Cette épreuve consistera en la défense publique d’une dissertation intitulée :

« Probing Protein Folding Pathways by Hydrogen-Deuterium Exchange. 
A Time-Resolved Study of BS3 ß-Lactamase as a Model System ».

Le Jury sera composé de :

M. M. GALLENI (Président), Mme et MM. J. BALBACH (Martin-Luther-Universität Halle-Wittenberg, Allemagne), C. DAMBLON, A. MATAGNE (Promoteur), G. MAZZUCCHELLI, C. MICHAUX (UNamur), L. QUINTON (Co-promoteur), A. VANDENBROECK (Secrétaire).

Abstract

Understanding how proteins acquire their functional conformation remains a central challenge in structural biology, particularly for multidomain proteins whose folding trajectories involve intermediates and kinetic traps. Exported enzymes translocated through the Sec system provide a relevant model: they must remain unfolded during passage across the membrane and then spontaneously refold once secretion is complete.

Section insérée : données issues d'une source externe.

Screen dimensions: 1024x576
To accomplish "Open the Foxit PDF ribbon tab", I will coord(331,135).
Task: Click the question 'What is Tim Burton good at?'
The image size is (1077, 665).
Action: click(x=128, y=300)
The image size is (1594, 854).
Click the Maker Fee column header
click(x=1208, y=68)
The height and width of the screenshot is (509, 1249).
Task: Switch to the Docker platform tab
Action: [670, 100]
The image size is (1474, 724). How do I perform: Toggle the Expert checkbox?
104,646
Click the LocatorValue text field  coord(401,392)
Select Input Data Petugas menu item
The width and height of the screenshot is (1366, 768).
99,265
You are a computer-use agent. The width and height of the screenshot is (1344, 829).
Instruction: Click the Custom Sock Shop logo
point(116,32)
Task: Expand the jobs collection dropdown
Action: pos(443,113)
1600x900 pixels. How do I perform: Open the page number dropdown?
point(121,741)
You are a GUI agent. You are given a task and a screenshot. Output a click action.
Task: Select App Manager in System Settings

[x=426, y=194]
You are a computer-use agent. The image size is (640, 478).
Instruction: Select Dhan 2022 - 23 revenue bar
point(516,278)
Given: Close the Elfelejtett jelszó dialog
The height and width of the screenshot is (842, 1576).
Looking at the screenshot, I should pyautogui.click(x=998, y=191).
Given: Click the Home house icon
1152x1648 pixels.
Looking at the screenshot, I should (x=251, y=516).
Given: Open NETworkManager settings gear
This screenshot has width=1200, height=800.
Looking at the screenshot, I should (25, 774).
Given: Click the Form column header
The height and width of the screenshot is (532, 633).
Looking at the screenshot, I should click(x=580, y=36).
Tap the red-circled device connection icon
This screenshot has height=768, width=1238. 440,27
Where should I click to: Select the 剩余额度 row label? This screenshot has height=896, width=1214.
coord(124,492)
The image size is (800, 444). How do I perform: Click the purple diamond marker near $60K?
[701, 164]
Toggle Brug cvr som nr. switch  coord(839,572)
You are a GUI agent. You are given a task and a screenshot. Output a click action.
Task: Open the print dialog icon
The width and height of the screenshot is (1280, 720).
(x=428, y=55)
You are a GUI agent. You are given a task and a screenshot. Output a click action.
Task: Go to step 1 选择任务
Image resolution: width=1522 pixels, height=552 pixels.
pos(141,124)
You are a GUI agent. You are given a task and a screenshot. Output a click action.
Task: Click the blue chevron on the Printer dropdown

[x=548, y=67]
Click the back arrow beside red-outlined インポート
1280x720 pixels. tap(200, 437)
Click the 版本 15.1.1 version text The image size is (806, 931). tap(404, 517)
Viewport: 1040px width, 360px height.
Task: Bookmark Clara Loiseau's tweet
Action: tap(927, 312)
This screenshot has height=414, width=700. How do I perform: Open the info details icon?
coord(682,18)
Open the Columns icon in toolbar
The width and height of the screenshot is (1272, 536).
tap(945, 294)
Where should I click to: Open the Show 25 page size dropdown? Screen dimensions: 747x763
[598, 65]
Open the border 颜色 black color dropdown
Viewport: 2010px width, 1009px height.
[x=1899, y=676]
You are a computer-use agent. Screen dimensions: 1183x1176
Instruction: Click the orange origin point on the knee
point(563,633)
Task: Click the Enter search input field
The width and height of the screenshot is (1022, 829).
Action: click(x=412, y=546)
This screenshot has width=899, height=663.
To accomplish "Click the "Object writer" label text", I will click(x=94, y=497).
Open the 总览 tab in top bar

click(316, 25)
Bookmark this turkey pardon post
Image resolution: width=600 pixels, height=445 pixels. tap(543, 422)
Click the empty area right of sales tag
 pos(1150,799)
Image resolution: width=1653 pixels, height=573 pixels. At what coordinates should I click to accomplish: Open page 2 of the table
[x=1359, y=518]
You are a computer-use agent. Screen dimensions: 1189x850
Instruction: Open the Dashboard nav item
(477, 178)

Within this framework, the folding of the BS3 class A β-lactamase from Bacillus licheniformis was characterized at high resolution using hydrogen–deuterium exchange, mass spectrometry and NMR. These approaches reveal a sequence of intermediates guided by an early nucleation core formed by the β4–β5 hairpin, followed by the stepwise organization of the domains and a final maturation phase limited by proline isomerizations. A cleavable variant and evolutionary analyses further show that this motif represents a conserved folding nucleus among β-lactamases and PBPs, highlighting that folding pathways are governed by interdependent rather than autonomous structural units.